根据已知轴承相关数据提取特征参数建立数据训练集以及测试集,利用支持向量机算法(Support Vector Machine ,SVM)建立预测模型对测试集进行分类预测,获取轴承是否故障以及故障类型等信息,为诊断以及维修提供帮助。
2. 毕业设计(论文)主要任务及要求
1. 必读参考文献撰写格式必须规范。
2. 阅读的参考文献不少于15篇(其中近5年外文文献不少于3篇)。
3.设计并实现一个基于SVM的轴承故障诊断系统的;获取实验所需的多组训练数据以及测试数据;理解并实现SVM分类算法;了解轴承故障时的数据特点,提取准确有效的数据特征;利用Matlab编程实现轴承故障诊断系统;针对各组测试数据,分析不同核函数等参数对SVM分类准确性的影响;
3. 毕业设计(论文)完成任务的计划与安排
(1)第1-3周:查阅相关文献资料,明确研究内容,学习毕业设计研究内容所需理论的基础。确定毕业设计方案,完成开题报告。(2)第4-5周:熟悉掌握基本理论,完成英文资料的翻译,熟悉开发环境。
(3)第6-9周:编程实现各算法,并进行调试。
(4)第10-12周:针对具体的实验数据,完成整个系统的程序编译,实现功能。
4. 主要参考文献
[1] 刘泽九, 贺士荃, 贺士荃. 滚动轴承应用[M]. 机械工业出版社, 2013.[2] 吕志民, 徐金梧. 分形维数及其在滚动轴承故障诊断中的应用[J]. 机械工程学报, 2004(02):88-91.

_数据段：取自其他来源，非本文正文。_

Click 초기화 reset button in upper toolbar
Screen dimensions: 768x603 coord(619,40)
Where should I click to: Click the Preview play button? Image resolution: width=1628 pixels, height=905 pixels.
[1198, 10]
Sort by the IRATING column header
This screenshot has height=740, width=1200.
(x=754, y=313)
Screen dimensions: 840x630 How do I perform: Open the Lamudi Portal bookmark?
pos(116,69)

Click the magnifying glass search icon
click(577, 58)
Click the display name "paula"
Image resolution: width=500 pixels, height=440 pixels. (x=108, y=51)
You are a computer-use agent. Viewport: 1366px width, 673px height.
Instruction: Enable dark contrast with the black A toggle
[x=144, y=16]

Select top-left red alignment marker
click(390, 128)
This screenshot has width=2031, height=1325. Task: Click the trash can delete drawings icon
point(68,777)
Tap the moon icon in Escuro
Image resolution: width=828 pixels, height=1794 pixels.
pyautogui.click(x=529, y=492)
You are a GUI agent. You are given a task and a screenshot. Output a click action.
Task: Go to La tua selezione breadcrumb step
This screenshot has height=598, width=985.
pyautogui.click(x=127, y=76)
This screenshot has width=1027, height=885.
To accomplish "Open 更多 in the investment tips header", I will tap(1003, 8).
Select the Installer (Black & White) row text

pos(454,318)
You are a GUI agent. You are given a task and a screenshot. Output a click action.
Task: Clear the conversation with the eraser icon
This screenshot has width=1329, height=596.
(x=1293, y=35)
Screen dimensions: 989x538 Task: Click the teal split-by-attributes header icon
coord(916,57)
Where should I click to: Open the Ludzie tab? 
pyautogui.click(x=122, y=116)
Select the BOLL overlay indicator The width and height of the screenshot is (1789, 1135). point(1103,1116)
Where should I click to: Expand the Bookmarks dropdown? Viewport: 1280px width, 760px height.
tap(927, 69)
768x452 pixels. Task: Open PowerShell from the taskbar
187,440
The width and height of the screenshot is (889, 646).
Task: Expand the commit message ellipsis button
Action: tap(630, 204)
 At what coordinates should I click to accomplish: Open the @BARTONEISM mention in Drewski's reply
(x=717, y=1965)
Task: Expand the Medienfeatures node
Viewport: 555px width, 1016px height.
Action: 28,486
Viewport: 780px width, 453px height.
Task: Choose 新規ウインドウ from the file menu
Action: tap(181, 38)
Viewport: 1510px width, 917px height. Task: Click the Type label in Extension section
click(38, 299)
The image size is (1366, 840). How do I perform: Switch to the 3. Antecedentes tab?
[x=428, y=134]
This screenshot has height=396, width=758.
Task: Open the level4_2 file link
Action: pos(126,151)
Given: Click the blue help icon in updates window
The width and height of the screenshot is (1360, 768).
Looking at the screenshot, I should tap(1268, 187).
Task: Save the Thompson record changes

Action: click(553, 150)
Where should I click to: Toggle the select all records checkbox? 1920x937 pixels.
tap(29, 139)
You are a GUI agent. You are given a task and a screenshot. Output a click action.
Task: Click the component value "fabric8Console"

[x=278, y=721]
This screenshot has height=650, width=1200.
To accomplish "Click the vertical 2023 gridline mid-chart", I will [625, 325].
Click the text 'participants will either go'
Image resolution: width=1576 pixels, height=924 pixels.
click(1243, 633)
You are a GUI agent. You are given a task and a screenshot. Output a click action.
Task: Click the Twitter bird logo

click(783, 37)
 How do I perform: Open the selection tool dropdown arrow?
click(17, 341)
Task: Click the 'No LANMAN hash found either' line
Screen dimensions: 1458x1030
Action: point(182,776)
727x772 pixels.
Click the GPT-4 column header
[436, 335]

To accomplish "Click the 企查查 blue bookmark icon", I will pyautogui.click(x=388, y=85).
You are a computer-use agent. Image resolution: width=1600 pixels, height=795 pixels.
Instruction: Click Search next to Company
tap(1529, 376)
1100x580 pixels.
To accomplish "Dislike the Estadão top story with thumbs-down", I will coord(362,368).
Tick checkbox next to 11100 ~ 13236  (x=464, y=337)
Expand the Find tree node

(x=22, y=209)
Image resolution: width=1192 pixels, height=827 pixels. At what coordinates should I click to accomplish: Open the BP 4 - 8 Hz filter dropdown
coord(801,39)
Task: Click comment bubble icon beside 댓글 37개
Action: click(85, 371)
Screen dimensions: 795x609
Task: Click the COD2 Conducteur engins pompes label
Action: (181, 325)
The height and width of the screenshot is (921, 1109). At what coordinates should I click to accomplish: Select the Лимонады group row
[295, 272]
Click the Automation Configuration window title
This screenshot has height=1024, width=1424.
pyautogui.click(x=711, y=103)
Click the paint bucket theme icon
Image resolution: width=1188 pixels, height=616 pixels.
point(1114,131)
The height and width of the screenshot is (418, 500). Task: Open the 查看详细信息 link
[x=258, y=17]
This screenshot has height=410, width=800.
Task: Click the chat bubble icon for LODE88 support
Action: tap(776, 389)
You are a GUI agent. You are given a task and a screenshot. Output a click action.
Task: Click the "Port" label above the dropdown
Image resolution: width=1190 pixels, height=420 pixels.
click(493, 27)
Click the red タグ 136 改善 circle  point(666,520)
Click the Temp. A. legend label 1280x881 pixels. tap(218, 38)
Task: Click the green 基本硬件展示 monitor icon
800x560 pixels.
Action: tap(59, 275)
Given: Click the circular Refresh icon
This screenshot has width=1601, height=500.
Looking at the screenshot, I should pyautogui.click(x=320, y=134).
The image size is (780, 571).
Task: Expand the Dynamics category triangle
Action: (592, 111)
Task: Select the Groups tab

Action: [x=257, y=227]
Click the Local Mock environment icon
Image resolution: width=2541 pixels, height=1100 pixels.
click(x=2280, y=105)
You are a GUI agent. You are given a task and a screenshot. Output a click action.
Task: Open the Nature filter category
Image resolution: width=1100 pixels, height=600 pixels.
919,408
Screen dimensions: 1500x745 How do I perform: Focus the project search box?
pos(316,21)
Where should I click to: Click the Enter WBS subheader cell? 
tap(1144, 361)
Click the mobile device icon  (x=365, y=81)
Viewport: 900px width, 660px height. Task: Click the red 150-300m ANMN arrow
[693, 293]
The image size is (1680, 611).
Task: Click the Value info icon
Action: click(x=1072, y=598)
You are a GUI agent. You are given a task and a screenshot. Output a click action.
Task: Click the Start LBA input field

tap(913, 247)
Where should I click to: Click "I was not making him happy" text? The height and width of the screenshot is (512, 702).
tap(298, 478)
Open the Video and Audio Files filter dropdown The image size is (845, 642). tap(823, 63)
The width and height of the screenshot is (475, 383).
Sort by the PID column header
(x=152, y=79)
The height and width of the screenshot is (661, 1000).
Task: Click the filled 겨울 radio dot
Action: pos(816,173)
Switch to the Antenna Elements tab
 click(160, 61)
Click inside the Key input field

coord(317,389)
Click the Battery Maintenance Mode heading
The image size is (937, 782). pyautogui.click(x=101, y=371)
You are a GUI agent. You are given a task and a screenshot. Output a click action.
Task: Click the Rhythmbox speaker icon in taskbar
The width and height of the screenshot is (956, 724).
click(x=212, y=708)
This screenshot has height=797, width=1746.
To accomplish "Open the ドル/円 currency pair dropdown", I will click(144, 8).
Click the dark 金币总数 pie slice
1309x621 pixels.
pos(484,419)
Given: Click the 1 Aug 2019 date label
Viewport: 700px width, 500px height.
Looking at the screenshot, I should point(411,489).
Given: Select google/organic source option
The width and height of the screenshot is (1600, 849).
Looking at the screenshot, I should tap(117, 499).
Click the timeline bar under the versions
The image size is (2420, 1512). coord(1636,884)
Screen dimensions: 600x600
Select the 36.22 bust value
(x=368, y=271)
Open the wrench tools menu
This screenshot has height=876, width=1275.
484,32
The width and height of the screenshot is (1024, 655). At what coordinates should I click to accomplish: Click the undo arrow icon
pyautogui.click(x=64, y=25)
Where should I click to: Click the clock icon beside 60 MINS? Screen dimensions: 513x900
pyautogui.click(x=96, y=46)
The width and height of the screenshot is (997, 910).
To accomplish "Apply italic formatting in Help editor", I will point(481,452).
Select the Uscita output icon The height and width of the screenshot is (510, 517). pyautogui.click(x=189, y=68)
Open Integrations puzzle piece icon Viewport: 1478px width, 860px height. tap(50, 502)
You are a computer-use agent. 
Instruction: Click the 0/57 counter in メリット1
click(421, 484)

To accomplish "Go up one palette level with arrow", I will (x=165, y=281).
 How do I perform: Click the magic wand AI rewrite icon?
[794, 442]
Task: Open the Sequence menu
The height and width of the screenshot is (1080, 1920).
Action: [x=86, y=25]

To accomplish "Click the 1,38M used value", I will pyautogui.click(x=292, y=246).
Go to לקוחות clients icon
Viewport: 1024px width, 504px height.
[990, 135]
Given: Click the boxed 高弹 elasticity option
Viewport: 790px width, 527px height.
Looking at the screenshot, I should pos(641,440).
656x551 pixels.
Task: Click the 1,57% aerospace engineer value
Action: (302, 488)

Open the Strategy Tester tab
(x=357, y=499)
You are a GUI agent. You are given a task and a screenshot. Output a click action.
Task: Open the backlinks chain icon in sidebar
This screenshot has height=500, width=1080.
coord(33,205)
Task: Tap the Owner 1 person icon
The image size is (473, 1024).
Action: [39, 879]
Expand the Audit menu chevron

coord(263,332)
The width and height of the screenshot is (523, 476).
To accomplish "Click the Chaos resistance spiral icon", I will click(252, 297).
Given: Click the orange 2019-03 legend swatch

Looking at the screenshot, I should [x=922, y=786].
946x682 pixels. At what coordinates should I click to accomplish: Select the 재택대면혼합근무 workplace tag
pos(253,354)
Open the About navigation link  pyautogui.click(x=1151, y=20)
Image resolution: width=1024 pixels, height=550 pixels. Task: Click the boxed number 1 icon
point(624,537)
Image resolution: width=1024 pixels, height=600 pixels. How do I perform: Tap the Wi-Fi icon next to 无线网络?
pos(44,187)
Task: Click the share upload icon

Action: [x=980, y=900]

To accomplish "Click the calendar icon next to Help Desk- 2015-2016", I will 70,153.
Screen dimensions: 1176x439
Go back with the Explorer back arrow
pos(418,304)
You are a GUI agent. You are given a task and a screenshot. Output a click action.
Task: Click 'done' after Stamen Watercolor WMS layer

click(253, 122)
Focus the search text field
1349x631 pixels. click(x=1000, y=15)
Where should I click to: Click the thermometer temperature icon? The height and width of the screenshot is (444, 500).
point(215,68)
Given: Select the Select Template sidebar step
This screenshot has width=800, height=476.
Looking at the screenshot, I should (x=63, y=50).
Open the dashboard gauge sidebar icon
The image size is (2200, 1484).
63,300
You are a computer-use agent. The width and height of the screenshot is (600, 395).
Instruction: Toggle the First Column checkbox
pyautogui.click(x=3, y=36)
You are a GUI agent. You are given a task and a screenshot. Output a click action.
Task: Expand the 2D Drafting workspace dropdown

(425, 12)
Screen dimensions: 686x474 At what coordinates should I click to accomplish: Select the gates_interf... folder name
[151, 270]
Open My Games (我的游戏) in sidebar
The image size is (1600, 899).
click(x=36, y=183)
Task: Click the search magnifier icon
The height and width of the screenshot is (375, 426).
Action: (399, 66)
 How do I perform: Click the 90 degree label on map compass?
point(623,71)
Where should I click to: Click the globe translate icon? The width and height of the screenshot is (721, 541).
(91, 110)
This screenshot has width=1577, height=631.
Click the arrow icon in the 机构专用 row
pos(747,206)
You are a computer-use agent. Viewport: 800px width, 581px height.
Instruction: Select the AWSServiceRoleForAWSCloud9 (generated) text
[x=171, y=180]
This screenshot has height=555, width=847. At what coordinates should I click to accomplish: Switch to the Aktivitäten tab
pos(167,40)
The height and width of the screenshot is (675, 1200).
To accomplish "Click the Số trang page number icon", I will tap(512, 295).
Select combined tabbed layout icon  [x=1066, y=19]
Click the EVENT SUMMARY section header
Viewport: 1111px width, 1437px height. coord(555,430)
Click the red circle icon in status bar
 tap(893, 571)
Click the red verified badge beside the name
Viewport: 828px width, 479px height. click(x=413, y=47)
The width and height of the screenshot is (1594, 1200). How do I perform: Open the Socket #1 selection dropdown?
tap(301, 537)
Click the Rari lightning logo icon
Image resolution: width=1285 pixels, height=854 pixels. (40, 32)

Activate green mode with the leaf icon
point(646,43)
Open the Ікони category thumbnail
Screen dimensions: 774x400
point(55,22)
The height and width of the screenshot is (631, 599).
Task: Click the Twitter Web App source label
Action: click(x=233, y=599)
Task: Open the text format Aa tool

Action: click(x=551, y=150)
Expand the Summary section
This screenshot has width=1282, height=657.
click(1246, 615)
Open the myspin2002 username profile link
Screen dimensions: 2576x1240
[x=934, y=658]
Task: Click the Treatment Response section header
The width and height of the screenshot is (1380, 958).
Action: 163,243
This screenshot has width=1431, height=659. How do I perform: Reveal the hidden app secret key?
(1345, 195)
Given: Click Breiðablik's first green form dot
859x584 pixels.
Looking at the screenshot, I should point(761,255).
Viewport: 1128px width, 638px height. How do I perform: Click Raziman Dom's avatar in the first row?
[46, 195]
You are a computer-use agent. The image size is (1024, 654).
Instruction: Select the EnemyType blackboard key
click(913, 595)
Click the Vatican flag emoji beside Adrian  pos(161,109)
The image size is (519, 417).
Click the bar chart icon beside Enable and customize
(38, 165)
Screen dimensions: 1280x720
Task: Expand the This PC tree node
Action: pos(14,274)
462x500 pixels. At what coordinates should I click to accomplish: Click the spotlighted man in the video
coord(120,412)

[3] 从飞云. 基于滑移向量序列奇异值分解的滚动轴承故障诊断研究[D]. 上海交通大学, 2012.
[4] Kang M, Kim J, Kim J M, et al. Reliable Fault Diagnosis for Low-Speed Bearings Using Individually Trained Support Vector Machines With Kernel Discriminative Feature Analysis[J]. Power Electronics, IEEE Transactions on, 2015, 30(5): 2786-2797.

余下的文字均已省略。